## Do this
Please write out the stretch of lines from the one containing "The height and width of the screenshot is (725, 636)." through the one containing "will pyautogui.click(x=474, y=669).", requests included, and shift every coordinate in the answers by adding -99 to it.

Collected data
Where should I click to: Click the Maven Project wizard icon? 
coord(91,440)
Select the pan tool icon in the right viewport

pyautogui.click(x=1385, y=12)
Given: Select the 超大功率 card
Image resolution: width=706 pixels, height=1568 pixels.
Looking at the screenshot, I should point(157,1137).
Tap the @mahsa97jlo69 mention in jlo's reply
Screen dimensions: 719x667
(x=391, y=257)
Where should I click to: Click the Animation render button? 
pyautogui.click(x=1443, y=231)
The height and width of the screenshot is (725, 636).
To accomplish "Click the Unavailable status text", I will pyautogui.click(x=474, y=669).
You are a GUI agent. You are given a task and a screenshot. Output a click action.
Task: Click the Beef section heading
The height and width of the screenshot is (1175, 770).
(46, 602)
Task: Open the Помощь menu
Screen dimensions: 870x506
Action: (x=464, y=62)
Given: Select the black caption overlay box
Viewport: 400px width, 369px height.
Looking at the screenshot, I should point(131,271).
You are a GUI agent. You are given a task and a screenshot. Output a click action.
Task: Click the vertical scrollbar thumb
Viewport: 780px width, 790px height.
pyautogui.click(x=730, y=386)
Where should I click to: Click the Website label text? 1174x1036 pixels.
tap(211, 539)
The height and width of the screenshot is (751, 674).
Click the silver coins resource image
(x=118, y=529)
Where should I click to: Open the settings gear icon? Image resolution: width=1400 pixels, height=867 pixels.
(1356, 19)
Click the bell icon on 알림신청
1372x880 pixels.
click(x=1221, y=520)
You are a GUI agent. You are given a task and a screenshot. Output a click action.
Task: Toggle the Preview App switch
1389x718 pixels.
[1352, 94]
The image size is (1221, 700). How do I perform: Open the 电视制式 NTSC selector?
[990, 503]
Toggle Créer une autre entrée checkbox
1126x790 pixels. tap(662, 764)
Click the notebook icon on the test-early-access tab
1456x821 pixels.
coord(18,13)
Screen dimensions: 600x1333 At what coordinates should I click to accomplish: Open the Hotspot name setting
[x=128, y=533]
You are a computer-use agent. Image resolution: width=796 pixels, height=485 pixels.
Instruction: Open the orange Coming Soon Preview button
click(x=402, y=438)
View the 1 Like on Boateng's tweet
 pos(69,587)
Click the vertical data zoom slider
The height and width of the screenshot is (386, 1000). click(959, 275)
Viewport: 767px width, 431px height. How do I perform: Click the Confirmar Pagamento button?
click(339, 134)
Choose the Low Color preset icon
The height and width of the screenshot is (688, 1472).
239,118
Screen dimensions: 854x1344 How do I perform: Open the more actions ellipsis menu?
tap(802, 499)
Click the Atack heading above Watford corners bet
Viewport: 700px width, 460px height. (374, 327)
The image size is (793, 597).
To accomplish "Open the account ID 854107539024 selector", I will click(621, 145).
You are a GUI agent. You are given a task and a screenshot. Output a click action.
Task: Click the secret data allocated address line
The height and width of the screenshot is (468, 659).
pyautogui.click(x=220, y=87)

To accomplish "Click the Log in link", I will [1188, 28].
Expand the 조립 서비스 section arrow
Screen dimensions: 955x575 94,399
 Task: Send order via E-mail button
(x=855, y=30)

## Complete output
The height and width of the screenshot is (725, 636).
To accomplish "Click the Unavailable status text", I will pyautogui.click(x=375, y=570).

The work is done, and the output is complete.